● **The problem**: The lines to retype are the one with "Instruction: Open Base Images in sidebar" and all that follow it to the end of the entries below; copy them exactly and nothing else.

● **Extracted material**:
"""

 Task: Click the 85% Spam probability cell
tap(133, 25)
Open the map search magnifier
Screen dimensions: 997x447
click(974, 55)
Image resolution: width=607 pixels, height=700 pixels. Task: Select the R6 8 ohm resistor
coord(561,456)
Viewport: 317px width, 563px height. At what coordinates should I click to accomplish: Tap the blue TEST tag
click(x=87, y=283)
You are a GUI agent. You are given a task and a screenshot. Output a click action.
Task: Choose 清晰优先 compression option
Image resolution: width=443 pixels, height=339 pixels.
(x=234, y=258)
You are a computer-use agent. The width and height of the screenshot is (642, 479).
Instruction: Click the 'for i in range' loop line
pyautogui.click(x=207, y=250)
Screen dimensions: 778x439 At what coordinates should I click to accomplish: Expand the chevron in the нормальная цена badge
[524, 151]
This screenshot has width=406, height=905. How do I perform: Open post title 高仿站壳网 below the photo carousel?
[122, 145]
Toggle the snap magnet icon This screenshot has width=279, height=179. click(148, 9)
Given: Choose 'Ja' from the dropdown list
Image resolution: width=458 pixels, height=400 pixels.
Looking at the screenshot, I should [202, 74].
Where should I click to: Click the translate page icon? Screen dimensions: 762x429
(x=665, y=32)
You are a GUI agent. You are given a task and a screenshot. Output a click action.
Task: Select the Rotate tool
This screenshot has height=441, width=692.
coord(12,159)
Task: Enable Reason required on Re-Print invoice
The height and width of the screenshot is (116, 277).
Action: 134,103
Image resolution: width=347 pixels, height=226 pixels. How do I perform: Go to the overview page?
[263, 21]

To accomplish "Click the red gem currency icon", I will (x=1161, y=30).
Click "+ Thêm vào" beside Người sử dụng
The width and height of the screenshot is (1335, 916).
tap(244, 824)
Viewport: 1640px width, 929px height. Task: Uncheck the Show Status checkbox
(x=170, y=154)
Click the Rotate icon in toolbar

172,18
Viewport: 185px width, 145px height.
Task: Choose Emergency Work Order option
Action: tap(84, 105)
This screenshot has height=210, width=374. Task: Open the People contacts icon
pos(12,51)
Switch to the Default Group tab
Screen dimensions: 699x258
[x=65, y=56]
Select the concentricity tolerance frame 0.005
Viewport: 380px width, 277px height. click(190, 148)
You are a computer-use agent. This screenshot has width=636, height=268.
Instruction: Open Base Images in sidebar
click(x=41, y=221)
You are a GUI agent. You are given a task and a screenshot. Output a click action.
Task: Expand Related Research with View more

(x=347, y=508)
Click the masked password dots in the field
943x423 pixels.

"""

● **Answer box**:
Instruction: Open Base Images in sidebar
click(x=41, y=221)
You are a GUI agent. You are given a task and a screenshot. Output a click action.
Task: Expand Related Research with View more

(x=347, y=508)
Click the masked password dots in the field
943x423 pixels.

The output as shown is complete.